Submitted to: Journal of Bacteriology
Publication Type: Peer Reviewed Journal
Publication Acceptance Date: 9/14/2001
Publication Date: N/A
Citation: Interpretive Summary: Staphylococcus aureus is an important human pathogen. It is the causative agent of a variety of infections, ranging from superficial skin infections to more serious systemic infections. Beta-lactam antibiotics, such as penicillin and newer classes of related antibiotics, which were once able to cure infections caused by this bacterium are no longer effective. This bacterium has become resistant to all beta-lactams by acquiring novel resistance genes from other bacteria. These resistance genes allow beta-lactam- resistant S. aureus to survive in the presence of these antibiotics, thus leaving only a limited option for successful treatment of infections caused by this bacterium. The gene, mecA, that confers a wide array of beta-lactam resistance in S. aureus, enables resistant cells to make a protein (PBP2a) that can perform cell wall synthesis even in the presence of very high levels of beta-lactams. Moreover, additional genes (mecI-mecR1) provide resistant cells the mechanism to increase the amount of PBP2a in the presence of beta-lactams. Other genes, such as blaZ, that allows the synthesis of protein beta- lactamase to destroy penicillin, and genes (blaR1-blaI) that regulate blaZ expression, can also influence the level of mecA. Thus, the understanding of the mechanism by which these two sets of regulatory genes (mecR1-mecI and blaR1-blaI) control the synthesis of PBP2a might pave the way to develop alternative strategies to control infections caused by beta-lactam-resistant staphylococci.

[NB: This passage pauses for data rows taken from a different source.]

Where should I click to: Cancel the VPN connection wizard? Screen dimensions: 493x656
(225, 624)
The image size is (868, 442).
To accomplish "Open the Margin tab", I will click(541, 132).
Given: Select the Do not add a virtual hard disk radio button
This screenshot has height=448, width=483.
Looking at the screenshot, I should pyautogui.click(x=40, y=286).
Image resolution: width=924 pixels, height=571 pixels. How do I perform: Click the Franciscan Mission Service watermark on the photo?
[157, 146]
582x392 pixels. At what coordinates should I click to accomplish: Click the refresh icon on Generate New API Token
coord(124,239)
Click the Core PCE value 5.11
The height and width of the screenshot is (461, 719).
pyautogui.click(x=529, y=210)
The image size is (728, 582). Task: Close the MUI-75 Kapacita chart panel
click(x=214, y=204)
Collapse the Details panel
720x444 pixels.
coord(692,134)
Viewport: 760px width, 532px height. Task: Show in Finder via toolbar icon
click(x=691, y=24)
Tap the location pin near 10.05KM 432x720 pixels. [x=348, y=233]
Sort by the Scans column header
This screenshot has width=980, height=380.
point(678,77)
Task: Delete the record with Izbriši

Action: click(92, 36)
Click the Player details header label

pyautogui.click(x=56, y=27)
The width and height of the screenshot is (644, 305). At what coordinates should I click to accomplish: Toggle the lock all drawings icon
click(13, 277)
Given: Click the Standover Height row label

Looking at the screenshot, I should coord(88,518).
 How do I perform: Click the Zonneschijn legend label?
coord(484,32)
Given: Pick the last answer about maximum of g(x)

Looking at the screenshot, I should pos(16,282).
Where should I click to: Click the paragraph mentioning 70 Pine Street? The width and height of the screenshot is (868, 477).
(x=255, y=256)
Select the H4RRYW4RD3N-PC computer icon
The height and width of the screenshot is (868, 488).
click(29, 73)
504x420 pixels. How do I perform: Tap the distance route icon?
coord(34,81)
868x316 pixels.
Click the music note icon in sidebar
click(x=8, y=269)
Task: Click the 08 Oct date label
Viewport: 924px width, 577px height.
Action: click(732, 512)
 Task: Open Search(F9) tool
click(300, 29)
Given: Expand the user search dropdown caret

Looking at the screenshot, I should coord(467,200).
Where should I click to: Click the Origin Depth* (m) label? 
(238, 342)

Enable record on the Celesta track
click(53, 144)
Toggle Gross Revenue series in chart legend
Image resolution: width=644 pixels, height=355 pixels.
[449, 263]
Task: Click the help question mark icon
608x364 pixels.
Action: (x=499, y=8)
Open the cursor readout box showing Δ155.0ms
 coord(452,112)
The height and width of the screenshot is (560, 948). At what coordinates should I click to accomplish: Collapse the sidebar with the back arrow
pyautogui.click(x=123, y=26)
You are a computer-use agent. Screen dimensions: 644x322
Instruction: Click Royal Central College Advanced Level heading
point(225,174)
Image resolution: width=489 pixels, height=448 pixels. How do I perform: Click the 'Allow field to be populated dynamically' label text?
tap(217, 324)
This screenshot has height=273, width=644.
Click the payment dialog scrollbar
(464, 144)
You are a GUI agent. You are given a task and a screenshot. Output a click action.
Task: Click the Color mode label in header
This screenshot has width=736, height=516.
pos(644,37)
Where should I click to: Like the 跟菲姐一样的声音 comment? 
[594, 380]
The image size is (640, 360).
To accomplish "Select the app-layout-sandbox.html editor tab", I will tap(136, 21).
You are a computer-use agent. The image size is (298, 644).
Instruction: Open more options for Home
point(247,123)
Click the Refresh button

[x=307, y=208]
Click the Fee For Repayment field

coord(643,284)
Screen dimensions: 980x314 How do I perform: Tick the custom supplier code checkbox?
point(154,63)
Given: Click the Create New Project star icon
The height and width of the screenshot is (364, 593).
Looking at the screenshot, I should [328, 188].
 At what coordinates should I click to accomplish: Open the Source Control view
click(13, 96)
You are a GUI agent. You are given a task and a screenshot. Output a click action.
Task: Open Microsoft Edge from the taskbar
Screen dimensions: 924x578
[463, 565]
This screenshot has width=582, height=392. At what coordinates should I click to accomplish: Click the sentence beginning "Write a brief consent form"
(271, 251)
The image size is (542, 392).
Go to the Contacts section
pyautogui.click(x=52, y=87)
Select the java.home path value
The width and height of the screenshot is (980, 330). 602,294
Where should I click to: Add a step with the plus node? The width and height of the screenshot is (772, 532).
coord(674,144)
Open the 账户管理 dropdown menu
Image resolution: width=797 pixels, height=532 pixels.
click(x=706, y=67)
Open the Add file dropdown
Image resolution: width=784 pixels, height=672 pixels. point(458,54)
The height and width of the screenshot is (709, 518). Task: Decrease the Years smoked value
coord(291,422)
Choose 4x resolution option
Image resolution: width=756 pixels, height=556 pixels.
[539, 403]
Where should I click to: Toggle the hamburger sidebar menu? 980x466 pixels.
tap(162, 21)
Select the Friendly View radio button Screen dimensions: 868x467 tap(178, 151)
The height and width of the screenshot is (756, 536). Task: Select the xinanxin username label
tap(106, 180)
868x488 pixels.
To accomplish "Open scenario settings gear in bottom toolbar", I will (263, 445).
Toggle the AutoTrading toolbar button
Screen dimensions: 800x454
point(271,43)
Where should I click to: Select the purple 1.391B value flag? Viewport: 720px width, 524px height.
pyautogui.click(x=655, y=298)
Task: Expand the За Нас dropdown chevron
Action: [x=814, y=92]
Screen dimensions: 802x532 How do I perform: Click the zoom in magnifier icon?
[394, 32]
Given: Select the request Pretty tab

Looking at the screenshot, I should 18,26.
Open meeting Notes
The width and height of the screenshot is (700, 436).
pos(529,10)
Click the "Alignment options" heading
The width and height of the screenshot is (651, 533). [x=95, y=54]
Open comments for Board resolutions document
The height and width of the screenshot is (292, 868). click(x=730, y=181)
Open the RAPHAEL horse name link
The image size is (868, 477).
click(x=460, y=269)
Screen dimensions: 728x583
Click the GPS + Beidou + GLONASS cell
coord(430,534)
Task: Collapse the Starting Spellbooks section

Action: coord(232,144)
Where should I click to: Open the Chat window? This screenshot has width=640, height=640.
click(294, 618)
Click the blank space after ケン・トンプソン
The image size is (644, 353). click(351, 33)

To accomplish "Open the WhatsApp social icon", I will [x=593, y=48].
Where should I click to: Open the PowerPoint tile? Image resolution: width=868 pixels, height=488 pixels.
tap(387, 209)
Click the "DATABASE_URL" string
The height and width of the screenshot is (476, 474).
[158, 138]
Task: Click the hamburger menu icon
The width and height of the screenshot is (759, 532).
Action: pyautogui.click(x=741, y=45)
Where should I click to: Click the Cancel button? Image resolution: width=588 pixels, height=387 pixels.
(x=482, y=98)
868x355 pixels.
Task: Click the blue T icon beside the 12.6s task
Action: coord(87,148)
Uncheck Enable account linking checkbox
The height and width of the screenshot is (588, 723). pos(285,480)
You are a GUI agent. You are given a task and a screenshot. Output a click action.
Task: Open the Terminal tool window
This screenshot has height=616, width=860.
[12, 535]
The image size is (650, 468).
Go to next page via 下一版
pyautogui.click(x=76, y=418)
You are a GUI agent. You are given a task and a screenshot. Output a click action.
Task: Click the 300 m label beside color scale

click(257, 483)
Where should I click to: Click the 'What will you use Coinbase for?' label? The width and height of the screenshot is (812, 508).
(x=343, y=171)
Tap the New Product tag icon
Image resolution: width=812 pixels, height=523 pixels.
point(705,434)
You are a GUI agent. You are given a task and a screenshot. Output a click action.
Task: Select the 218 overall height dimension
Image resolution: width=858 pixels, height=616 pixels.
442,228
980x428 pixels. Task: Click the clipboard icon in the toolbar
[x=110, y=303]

Technical Abstract: In staphylococci mecA and blaZ, genes encoding a penicillin binding protein (PBP2a) and beta-lactamase, respectively, confer resistance to beta-lactams. The mec and bla regulators, mecR1-mecI and blaR1- bla1, encode inducer-repressors with sufficient amino acid homology to suggest that they could co-regulate PBP2a production. In order to test this hypothesis, plasmids containing mec and bla regulatory sequences were introduced into Staphylococcus aureus containing a chromosomal mecA-lacZ transcriptional fusion. Co-repression was confirmed by demonstrating a gene dosage-dependent reduction in beta- galactosidase activity by either MecI or BlaI and additive repression when both were present. MecI-MecI, BlaI-BlaI, and MecI-BlaI interactions were demonstrated in the yeast two-hybrid assay. Although purified MecI and BlaI protected the mec promoter-operator (P-O) sequences, protection was achieved by MecI at one-third the concentration required for BlaI. In addition, MecI was approximately 3-fold more effective at mecA transcriptional repression than was BlaI, and MecI had twice the affinity of BlaI for mec P-O binding sites. While MecI and BlaI were interchangeable as repressors, there was a marked difference between MecR1 and BlaR1 in the rate and specificity of induction of chromosomal mecA transcription. Induction through BlaR1 by a beta-lactam (CBAP) was 10-fold greater than through MecR1 at 60 min, and was 81% of maximal by 2 hrs while induction through MecR1 never exceeded 20% of maximal. Furthermore, MecI-mediated mecA transcriptional repression could not be relieved by BlaR1, demonstrating the repressor-specificity of induction.